Assignment
Return the line containing "Given: Tap the" together with every later line up to the end of the records, exactly and with no pictures; return nothing else.

[Opening Data excerpts section]

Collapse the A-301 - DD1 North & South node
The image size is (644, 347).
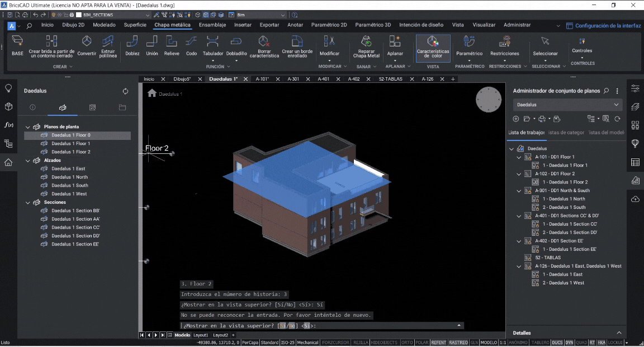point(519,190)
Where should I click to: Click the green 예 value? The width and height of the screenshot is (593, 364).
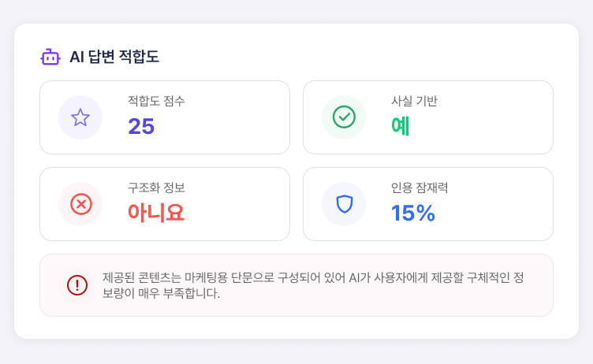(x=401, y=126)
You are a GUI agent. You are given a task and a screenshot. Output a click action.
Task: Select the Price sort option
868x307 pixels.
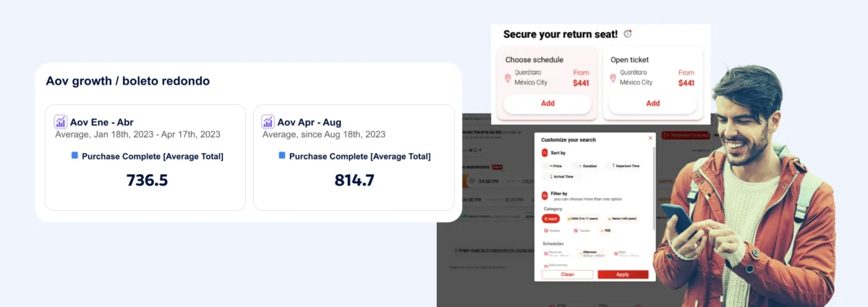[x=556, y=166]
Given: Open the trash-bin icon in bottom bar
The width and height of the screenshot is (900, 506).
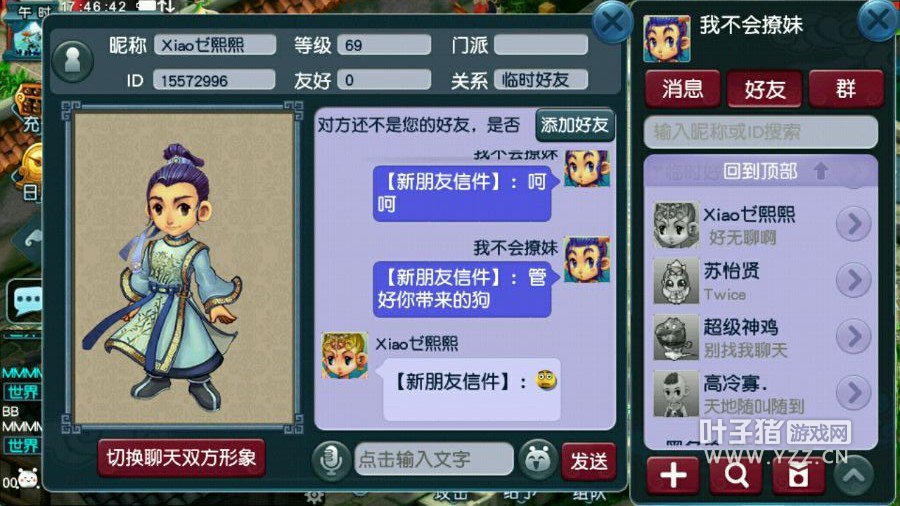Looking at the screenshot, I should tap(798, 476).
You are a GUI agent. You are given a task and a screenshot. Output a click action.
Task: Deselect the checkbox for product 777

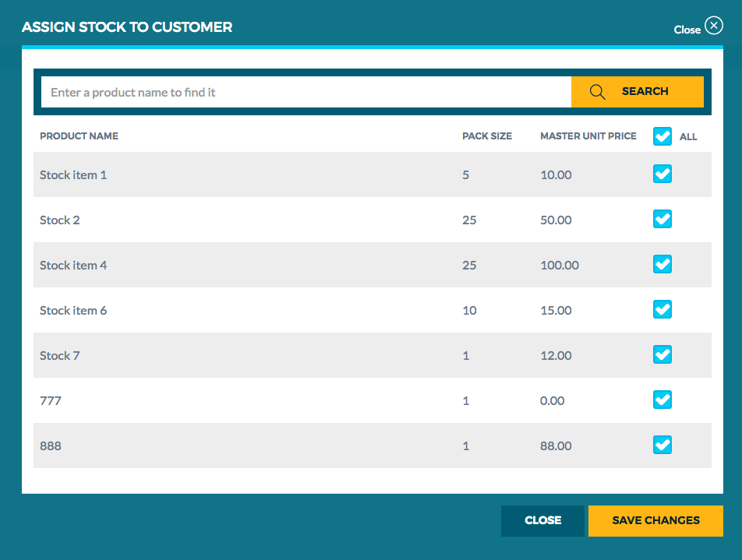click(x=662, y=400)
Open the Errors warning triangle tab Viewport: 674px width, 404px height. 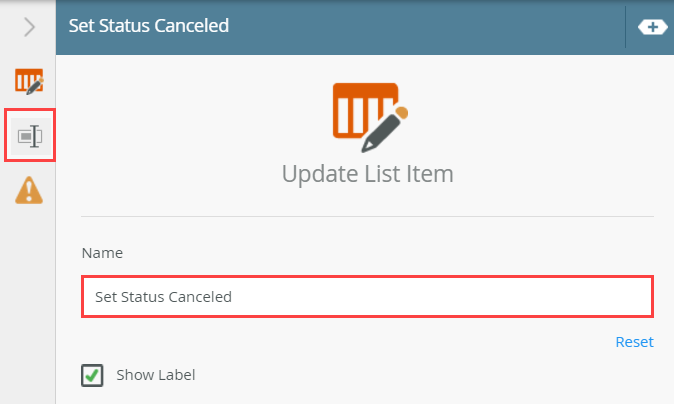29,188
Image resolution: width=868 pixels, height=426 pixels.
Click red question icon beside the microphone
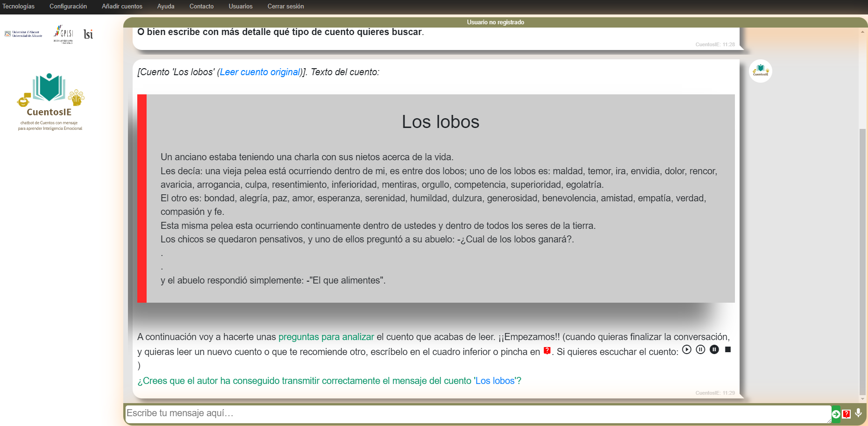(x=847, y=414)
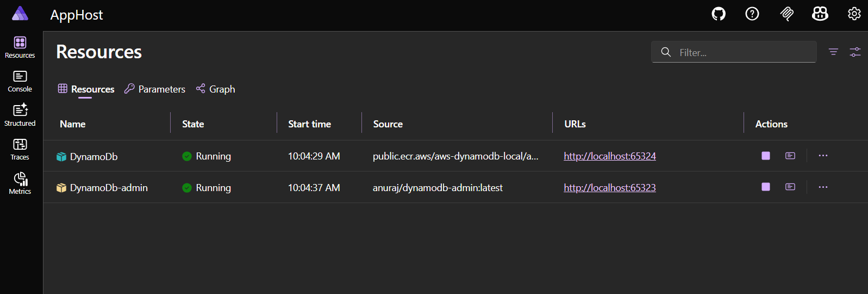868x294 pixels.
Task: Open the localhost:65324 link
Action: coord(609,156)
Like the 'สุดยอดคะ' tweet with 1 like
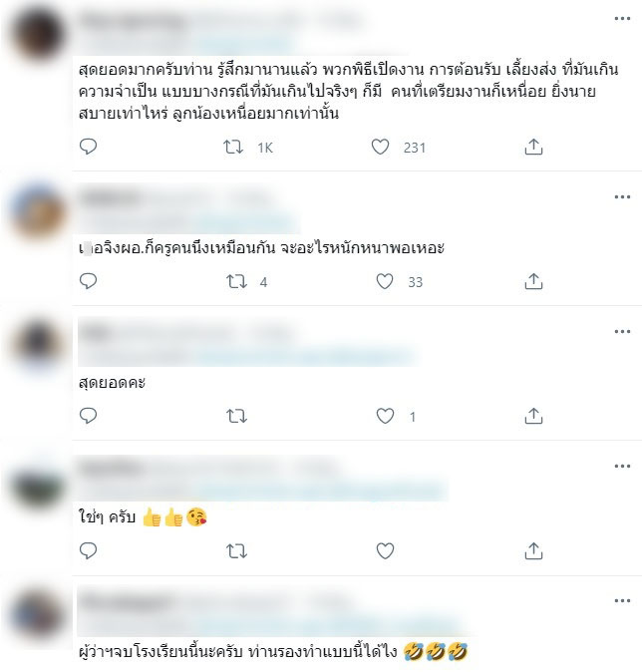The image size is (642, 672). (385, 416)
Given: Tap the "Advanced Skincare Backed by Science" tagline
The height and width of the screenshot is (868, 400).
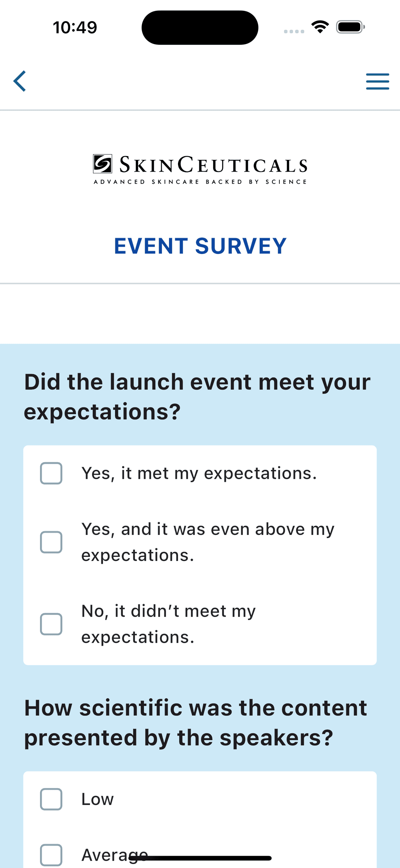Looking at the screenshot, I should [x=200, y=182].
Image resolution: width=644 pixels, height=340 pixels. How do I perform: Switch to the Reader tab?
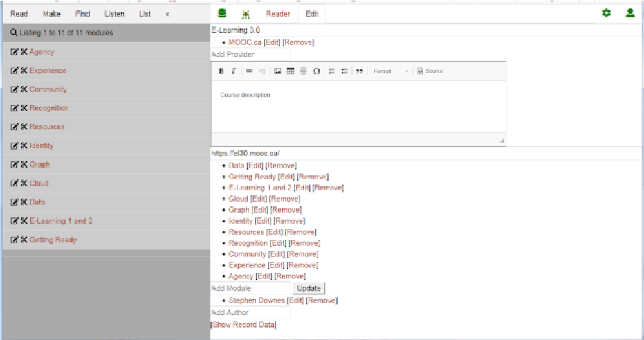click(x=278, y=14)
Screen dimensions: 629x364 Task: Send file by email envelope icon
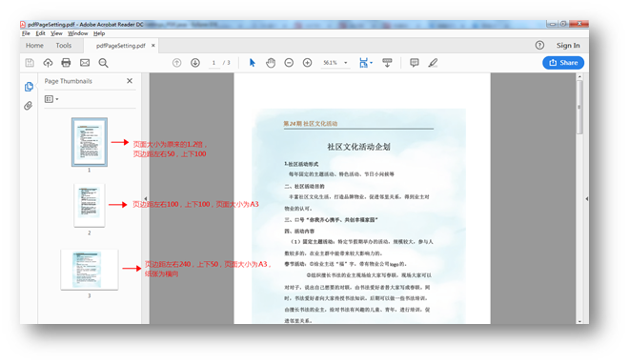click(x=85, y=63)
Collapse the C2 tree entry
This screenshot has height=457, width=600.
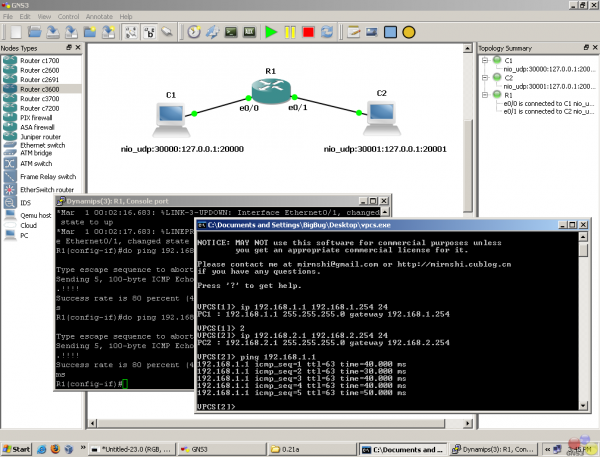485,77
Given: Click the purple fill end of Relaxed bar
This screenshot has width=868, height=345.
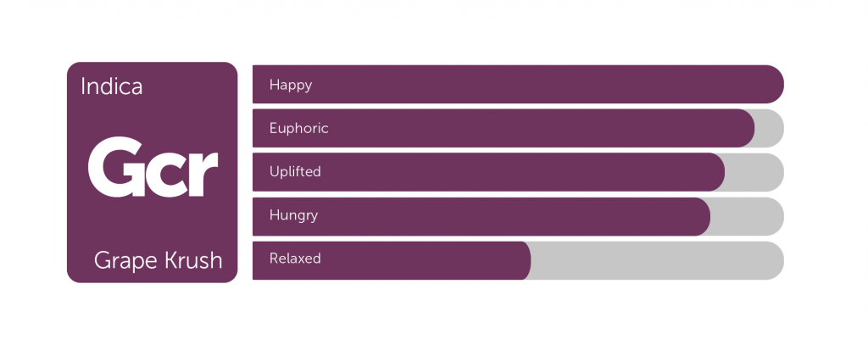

[Closing Data excerpts section]

Solution to the exercise
Given: Tap the "Advanced Skincare Backed by Science" tagline
The height and width of the screenshot is (868, 400).
Looking at the screenshot, I should [x=200, y=182].
Image resolution: width=644 pixels, height=340 pixels. How do I perform: Switch to the Reader tab?
click(x=278, y=14)
Screen dimensions: 629x364 Task: Send file by email envelope icon
click(x=85, y=63)
Collapse the C2 tree entry
This screenshot has height=457, width=600.
485,77
Given: Click the purple fill end of Relaxed bar
This screenshot has width=868, height=345.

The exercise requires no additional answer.